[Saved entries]
####
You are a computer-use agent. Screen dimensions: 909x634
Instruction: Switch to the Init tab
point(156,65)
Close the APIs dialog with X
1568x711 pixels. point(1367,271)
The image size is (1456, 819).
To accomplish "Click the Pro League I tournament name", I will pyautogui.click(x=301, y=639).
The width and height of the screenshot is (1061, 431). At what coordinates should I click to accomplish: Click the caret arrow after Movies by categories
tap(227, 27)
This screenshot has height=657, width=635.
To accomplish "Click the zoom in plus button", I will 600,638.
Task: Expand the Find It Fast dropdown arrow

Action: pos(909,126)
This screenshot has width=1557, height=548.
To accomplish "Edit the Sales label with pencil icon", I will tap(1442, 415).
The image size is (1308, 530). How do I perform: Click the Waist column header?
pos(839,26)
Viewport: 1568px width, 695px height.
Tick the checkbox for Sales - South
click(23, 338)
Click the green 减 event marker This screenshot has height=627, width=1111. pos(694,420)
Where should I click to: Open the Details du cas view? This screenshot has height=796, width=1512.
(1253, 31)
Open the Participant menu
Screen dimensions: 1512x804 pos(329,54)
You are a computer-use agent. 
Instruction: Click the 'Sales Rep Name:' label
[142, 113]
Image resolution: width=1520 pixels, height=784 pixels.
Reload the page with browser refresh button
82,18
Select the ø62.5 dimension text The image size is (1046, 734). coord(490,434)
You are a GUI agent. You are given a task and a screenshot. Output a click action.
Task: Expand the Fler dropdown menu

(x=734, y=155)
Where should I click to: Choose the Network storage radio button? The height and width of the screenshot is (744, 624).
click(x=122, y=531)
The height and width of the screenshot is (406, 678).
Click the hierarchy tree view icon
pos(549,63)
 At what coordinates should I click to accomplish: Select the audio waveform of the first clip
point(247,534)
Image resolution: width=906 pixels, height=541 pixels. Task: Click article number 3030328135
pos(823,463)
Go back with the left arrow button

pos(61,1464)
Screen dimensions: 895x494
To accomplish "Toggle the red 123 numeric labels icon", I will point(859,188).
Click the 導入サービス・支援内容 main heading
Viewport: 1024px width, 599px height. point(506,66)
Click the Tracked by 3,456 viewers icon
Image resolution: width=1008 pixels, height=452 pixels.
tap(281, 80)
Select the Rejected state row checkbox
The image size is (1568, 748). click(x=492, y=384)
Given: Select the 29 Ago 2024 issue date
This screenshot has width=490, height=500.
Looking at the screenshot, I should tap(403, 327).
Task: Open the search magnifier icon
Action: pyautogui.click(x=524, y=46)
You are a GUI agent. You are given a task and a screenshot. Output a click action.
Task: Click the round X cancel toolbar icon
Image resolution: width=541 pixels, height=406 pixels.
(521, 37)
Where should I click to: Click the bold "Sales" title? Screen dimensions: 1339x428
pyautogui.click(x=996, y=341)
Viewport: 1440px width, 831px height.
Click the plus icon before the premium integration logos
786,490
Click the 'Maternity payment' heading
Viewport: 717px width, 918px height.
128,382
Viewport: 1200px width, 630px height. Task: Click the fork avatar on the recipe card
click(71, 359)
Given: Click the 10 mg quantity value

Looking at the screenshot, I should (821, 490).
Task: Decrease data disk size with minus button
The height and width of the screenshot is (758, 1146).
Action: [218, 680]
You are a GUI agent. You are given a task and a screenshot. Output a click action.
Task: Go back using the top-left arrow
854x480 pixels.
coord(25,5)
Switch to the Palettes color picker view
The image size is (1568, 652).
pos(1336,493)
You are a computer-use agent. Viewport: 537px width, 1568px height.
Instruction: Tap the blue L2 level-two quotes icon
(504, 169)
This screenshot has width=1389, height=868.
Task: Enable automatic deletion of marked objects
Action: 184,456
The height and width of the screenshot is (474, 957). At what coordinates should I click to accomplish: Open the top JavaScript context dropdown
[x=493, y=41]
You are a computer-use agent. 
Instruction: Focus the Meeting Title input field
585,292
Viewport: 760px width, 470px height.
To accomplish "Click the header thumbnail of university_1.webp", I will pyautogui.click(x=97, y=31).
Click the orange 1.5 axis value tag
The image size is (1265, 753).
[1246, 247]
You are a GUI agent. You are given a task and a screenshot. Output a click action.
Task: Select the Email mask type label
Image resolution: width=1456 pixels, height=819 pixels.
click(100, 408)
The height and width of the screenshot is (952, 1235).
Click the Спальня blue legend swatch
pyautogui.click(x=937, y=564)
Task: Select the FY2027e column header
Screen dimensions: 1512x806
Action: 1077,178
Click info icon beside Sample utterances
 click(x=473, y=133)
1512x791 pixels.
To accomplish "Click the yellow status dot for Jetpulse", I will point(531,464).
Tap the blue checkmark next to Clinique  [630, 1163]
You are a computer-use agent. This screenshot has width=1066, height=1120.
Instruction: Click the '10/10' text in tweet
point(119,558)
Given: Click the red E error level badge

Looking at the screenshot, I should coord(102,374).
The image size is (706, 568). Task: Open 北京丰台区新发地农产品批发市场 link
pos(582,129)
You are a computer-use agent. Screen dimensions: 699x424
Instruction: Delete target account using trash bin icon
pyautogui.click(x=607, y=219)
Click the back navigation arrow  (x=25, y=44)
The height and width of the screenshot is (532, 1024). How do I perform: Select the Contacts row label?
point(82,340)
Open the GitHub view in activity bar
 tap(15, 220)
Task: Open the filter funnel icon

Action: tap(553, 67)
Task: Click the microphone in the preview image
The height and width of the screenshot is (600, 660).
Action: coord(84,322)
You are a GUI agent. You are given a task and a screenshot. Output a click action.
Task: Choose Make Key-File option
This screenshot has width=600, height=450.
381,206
####
**TASK BRIEF:** Quote only the lines from the line containing "You are a computer-use agent. This" through the end of the entries, keeping the first and the last.

**RESULT FOR THIS EXERCISE:**
You are a computer-use agent. This screenshot has width=1066, height=1120.
Instruction: Click the '10/10' text in tweet
point(119,558)
Given: Click the red E error level badge

Looking at the screenshot, I should coord(102,374).
The image size is (706, 568). Task: Open 北京丰台区新发地农产品批发市场 link
pos(582,129)
You are a computer-use agent. Screen dimensions: 699x424
Instruction: Delete target account using trash bin icon
pyautogui.click(x=607, y=219)
Click the back navigation arrow  (x=25, y=44)
The height and width of the screenshot is (532, 1024). How do I perform: Select the Contacts row label?
point(82,340)
Open the GitHub view in activity bar
 tap(15, 220)
Task: Open the filter funnel icon

Action: tap(553, 67)
Task: Click the microphone in the preview image
The height and width of the screenshot is (600, 660).
Action: coord(84,322)
You are a GUI agent. You are given a task and a screenshot. Output a click action.
Task: Choose Make Key-File option
This screenshot has width=600, height=450.
381,206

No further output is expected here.